I think the first thing to question would why they would poll Maine residents to gauge the opinions of Rhode Islanders. :)

Other Fred in the UK

August 20th, 2010

Forgive me for being stupid, but surely highlighting the religious exemption merely causes respondents who might oppose such a bill because of misinformation or concerns about religious liberty to favour such a bill. The difference in results between this question and one that did not mention the religious exemption would be due to a lack of factual information known to respondents to the latter. Surely, the question including the mention of the religious exemption gives a ‘truer’ picture of peoples feelings on the matter?

Elliot

August 20th, 2010

I’d be interested to see a graph that shows how the people who personally knew someone who is gay fared as opposed to those who did not.

Jon

August 20th, 2010

If you look later on, they ask first “do you favor or oppose gay marriage.” Then they explain the religious exemption and ask again. The support number increases significantly with the explanation. But even before that, there’s still a majority in support.

What’s most important to me is that of the 79% that know a gay/lesbian person, 81% know a g/l couple, and 78% know 4 or more g/l people. And for 56%, the g/l person they know best is a close friend or member of their family. Rhode Island is a small state, where everybody knows everybody. For a long time, that seemed to hold gay equality back, because it made it harder for people to come out — if everybody knows everybody, then everybody knows your parents. But then it reached a tipping point, where enough people were out and living perfectly happy lives — it got to be that because everybody knows everybody, everybody knew someone who was gay. And we’ve known for a very long time that knowing a gay/lesbian person is the single factor that makes people more likely to support equality.

I haven’t lived there in a while, but I love Rhode Island.

TampaZeke

August 20th, 2010

It’s just a shame that American’s are too uninformed about the Constitution and past practice to not understand that there has ALWAYS been and will ALWAYS continue to be a religious exemption to performing ANY marriage.

NO religion and NO religious leader has EVER been forced, by the government, to marry ANY two people that they didn’t want to.

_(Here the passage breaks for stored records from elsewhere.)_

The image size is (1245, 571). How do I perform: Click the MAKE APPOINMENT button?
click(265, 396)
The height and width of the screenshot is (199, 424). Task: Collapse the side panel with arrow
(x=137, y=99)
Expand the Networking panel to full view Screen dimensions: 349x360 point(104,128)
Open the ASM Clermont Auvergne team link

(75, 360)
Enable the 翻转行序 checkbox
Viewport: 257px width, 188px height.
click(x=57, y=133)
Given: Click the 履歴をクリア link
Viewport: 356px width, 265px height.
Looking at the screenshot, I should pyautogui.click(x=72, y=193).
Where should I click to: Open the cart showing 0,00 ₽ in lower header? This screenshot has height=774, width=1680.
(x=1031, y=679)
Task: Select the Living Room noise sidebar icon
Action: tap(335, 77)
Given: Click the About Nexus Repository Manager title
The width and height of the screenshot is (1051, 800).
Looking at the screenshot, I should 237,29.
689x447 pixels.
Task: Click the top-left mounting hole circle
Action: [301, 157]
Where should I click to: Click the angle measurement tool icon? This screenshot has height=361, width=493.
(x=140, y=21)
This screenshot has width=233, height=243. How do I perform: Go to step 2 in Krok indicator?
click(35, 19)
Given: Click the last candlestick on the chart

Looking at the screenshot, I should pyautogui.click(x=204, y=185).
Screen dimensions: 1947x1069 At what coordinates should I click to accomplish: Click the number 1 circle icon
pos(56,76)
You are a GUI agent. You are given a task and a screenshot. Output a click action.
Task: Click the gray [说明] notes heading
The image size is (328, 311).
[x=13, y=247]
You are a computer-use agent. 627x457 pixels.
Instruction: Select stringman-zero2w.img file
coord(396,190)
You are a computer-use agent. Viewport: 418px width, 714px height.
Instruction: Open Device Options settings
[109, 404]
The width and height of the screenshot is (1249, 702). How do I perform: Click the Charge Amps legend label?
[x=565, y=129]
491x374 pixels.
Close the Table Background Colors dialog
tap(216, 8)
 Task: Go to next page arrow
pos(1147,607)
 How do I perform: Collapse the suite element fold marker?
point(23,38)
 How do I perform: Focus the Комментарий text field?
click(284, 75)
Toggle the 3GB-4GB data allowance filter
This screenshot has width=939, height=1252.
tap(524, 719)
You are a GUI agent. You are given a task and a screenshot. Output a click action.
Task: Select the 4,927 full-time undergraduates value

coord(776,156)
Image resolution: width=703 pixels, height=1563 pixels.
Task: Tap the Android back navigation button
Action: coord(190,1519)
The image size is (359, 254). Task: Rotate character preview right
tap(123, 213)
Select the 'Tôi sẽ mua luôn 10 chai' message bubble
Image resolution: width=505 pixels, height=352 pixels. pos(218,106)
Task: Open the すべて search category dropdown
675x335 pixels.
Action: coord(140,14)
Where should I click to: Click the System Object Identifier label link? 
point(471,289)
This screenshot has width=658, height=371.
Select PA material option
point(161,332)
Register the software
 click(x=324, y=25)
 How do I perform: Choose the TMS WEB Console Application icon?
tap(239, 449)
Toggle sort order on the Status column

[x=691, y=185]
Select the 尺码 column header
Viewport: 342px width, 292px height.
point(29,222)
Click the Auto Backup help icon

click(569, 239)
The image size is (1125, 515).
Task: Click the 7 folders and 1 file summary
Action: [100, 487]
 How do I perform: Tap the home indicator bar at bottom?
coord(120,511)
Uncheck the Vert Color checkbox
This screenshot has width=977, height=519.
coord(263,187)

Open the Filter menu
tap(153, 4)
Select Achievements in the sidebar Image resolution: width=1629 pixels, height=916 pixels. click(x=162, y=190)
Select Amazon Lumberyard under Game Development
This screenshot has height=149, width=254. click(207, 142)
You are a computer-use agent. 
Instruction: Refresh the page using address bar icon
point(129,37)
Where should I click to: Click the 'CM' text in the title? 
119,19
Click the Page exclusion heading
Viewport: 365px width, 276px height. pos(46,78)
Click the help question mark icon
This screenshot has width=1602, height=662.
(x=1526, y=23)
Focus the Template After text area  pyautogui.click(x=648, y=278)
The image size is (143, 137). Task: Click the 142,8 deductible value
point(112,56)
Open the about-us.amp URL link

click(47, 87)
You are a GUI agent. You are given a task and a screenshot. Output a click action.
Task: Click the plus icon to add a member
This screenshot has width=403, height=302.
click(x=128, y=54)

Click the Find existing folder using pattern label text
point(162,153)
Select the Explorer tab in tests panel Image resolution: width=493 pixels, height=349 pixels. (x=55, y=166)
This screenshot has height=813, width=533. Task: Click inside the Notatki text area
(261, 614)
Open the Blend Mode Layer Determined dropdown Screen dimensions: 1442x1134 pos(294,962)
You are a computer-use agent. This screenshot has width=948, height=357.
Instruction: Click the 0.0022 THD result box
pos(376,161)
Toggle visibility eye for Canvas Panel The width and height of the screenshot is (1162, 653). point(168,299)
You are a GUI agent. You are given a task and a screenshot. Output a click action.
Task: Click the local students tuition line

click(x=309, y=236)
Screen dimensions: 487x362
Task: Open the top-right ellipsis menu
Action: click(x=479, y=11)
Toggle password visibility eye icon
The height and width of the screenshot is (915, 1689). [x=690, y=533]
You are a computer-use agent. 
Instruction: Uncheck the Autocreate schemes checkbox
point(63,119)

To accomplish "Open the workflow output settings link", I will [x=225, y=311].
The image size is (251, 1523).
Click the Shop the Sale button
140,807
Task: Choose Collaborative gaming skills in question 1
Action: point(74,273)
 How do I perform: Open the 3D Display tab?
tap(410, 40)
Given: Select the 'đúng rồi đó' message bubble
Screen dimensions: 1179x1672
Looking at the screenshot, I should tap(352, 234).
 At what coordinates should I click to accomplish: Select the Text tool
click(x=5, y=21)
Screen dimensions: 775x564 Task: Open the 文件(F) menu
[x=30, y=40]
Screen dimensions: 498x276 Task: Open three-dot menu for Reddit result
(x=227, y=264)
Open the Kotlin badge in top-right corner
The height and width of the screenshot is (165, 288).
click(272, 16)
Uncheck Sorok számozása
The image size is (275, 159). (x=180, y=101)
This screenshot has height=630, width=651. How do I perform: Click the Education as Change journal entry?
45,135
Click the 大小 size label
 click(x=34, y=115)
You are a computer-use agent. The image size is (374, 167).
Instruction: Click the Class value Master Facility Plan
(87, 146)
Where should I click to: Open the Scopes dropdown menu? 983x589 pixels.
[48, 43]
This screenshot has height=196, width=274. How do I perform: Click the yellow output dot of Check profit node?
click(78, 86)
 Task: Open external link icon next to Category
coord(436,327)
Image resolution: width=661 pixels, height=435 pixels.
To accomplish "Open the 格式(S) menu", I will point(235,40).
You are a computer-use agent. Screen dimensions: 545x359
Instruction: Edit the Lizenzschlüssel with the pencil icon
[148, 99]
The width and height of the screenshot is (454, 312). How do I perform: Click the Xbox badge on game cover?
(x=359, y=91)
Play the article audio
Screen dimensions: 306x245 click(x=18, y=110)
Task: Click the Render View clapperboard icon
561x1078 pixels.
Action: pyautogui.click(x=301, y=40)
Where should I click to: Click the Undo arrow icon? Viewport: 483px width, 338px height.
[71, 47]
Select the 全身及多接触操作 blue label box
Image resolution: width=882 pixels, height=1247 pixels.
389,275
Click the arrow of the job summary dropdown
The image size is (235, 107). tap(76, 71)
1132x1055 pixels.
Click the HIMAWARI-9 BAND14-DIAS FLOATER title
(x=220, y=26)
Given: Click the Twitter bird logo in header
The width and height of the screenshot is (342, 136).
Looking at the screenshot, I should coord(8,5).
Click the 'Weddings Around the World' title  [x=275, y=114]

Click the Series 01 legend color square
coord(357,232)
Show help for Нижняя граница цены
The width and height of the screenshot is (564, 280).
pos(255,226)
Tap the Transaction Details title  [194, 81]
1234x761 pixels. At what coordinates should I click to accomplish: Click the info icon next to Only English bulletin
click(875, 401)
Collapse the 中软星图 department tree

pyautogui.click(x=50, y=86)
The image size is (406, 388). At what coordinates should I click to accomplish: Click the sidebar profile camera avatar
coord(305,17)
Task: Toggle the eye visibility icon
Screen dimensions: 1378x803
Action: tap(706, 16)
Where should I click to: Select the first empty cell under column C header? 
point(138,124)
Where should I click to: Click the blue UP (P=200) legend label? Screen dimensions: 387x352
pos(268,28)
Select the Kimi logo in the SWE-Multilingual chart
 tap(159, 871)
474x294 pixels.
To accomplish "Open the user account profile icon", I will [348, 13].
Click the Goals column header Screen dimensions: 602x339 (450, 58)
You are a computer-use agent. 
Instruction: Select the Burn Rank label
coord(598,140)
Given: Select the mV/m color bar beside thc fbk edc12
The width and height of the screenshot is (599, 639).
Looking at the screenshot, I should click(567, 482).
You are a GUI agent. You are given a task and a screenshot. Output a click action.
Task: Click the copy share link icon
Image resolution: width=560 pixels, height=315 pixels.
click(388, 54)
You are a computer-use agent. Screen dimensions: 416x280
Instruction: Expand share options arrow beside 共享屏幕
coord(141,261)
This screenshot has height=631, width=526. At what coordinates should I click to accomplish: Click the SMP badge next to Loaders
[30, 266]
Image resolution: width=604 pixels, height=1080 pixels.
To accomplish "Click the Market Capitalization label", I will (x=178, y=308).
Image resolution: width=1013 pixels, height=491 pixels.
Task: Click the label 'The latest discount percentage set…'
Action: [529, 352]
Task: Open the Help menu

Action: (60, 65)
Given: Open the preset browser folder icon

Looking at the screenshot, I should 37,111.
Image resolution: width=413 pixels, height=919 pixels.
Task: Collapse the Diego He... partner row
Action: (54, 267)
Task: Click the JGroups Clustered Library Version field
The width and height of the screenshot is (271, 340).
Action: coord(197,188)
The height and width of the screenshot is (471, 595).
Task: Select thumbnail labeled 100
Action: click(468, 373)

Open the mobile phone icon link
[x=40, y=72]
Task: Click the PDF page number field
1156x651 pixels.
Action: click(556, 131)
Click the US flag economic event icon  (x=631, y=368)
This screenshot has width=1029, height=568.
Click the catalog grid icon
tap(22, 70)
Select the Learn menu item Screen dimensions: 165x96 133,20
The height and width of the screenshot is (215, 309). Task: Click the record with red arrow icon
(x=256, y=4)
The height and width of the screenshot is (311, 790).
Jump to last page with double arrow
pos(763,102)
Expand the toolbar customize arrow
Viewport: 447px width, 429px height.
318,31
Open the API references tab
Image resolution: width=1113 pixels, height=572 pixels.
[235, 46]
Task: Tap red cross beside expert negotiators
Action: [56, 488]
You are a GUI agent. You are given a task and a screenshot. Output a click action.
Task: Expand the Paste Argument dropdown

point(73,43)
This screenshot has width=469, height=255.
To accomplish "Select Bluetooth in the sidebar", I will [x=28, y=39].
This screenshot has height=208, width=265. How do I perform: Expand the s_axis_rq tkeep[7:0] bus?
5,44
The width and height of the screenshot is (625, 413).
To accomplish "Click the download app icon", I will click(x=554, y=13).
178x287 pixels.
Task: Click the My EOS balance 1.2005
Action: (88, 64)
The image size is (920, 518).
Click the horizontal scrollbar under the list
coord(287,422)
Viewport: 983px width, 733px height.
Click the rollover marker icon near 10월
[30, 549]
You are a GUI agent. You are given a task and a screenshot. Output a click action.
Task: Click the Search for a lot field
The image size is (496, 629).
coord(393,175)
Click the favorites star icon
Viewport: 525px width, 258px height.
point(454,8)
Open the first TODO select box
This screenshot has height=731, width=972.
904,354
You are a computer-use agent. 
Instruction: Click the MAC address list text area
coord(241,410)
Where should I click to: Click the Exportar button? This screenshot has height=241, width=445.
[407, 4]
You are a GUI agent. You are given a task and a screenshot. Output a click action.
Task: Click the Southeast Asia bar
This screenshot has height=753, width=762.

I challenge anyone to provide a single example that proves this statement wrong.

justsearching

August 20th, 2010

Who wants to think of themselves as cold or unfavorable? They should have had more neutral terms like “approve” and “disapprove.” I don’t think those results show much that we didn’t already know.

Timothy Kincaid

August 20th, 2010

“Maine” error fixed.

Tony P

August 21st, 2010

I got the phone call with this survey so of course you already know how I answered.

I’m curious how they did their sampling.